**TASK PROMPT**
The lines you return should be those containing the string "agent", taken from the data below.

**RECORDS SUPPLIED**

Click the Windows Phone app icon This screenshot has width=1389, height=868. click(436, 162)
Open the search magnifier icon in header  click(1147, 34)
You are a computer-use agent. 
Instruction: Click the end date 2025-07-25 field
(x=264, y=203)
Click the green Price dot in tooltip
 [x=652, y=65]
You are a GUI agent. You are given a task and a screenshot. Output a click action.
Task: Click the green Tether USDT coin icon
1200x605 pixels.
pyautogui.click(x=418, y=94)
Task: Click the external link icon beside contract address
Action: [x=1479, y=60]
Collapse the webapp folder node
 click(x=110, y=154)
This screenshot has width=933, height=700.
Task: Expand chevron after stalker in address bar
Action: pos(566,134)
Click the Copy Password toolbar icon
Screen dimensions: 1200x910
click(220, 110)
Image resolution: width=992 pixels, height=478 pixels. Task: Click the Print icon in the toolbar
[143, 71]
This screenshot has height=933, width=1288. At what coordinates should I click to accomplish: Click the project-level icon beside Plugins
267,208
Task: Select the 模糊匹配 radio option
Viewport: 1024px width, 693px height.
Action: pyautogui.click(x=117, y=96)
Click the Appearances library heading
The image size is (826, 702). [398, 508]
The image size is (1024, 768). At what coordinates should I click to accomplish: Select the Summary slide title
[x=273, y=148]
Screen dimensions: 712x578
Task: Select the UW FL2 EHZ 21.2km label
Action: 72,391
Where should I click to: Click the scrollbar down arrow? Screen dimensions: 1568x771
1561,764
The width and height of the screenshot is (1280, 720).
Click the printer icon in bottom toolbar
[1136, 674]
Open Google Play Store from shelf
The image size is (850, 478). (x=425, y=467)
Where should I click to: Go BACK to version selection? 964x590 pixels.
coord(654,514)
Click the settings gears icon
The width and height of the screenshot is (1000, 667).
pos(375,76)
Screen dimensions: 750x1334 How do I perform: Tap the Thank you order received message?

**SOLUTION**
You are a computer-use agent. 
You are a GUI agent. You are given a task and a screenshot. Output a click action.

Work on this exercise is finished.